Nesta
semana, publicamos o segundo texto de uma série que objetiva discutir
as categorias dos regimes autoritários, consoante uma apropriação
original do livro 1984, do escritor inglês George Oswell, a partir de uma leitura do filósofo francês
Michel Onfrey, discussão apresentada pelo jurista Rubens Casara, em artigo publicado no
site da revista Cult. Ainda absorto com o texto da semana passada, nesta
mesma linha de raciocínio, refleti bastante sobre um outro livro
emblemático, do escritor americano, Ray Bradburry, 451, onde é demonstrado
como os regimes fascistas perseguem os intelectuais, prendendo-os e
queimando seus livros em praça pública. Em Ray Bradburry fica evidente o
anti-intelectualismo característico dos regimes fechados de governo ou, para ser mais preciso e atual, as ditaduras de um novo tipo.

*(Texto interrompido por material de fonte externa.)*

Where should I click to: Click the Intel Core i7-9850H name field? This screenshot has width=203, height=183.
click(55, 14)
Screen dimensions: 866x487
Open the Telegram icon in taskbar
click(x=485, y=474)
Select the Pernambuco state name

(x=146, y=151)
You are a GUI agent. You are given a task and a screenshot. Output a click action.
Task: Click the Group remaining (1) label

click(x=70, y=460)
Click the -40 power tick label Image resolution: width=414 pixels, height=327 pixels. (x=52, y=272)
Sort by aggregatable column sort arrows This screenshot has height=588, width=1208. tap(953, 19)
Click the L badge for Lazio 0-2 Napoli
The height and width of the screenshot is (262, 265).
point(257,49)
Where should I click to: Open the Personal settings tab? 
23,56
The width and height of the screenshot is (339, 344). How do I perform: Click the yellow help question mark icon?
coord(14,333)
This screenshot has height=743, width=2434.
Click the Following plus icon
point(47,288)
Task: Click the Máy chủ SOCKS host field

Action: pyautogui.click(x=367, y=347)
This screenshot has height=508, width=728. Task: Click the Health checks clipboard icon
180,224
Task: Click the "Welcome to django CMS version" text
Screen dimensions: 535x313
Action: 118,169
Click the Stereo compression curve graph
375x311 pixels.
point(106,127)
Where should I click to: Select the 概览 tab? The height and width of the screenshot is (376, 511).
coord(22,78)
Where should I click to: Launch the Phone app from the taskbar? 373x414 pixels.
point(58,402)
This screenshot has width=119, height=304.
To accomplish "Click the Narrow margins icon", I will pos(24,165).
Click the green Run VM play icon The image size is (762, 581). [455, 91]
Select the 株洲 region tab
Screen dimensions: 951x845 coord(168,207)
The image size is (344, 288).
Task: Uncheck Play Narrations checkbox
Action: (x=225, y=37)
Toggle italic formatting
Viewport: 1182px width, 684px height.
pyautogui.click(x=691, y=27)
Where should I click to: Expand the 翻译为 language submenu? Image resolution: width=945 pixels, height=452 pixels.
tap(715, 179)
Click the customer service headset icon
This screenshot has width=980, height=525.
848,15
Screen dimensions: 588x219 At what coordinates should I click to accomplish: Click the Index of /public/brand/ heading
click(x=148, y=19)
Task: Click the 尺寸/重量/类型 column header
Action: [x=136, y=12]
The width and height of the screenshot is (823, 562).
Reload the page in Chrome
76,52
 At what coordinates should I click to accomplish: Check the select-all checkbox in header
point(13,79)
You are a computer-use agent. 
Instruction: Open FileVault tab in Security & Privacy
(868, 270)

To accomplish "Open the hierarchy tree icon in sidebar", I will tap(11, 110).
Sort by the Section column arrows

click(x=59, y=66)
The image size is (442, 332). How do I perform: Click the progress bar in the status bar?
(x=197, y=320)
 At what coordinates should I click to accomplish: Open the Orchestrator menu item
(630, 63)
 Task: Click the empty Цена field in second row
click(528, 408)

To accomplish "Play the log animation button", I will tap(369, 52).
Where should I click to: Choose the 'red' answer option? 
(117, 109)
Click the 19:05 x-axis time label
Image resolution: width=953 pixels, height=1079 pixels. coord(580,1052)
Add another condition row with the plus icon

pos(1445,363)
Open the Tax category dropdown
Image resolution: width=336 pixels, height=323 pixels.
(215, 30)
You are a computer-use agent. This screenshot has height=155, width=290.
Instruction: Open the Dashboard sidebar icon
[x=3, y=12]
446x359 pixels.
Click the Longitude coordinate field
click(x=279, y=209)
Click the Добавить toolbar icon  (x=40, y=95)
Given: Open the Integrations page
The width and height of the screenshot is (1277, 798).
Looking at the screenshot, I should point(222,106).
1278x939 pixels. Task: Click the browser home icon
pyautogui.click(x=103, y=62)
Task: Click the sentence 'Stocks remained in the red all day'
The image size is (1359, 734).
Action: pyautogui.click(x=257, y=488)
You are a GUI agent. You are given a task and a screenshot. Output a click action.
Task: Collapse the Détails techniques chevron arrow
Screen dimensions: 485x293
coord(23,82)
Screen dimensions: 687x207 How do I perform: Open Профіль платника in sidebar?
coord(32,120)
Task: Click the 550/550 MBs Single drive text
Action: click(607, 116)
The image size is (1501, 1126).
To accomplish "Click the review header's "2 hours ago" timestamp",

Hoje, no entanto, depois de uma autocensura imposta a um editorial
contundente que já havia escrito - vamos tratar do empobrecimento ou
dessimbolização da linguagem, ou seja, a perda de sentido de valores como "liberdade", "igualdade", "fraternidade", "verdade", "ética". Nos últimos dias, então, tivemos muito pano para as
mangas. A semana foi pródiga nesses exemplos. George Oswell observa, afirma Rubens
Casara, que nesses momentos de obscurantismo, quando o regime político
vai se fechando, há uma espécie de eufeminização da linguagem, ou seja,
coisas tidas antes como absurdas vão se tornando corriqueiras, triviais.
Num país de miseráveis, onde seria uma excrescência desconhecer os
milhões de famintos, pode-se, por exemplo, negar a existência da
fome. Os nordestinos podem ser reduzidos a paraíbas, assim como a preocupação com o meio ambiente, reduzida a uma questão de veganos. Uma portaria que depõe contra os princípios de convivência democrática e da
liberdade de expressão ganha o número fatídico da besta ferra do apocalipse:
666.
Não
se constitui uma tarefa complexa entender as razões pelas quais os
atores políticos identificados com projetos autoritários odeiam tanto os
intelectuais. A razão mais óbvia é que os intelectuais, em princípio, são menos infensos a
projetos políticos desta natureza, esboçando maiores resistências à sua consolidação. De
qualquer forma, recomenda-se a prudência necessária, no entanto, quando
se trata dos intelectuais brasileiros, cuja origem é notadamente a
classe média e a elite, com os valores e vieses daí decorrentes. Em todo
caso, anpassant, a principal razão parece ser mesmo o esboço da reação
desse grupo social aos projetos autoritários.
Coincidentemente, atores
políticos identificados com projetos autoritários são pessoas com sérios
recalques e frustrações pessoais, não raro com a academia. A investida e o
projeto de desmonte da estrutura pública universitária brasileira, assim como a
queima de livros na obra de Ray Bradburry parecem evidenciar a assertiva
acima, ou seja, o ódio ao conhecimento. Na próxima semana, daremos prosseguimento a essas reflexões, tratando da abolição da verdade ou o seu relativismo. Embora comprovadamente verdadeiros, o conteúdo dos áudios perdem em importância em relação aos métodos utilizados para obtê-los.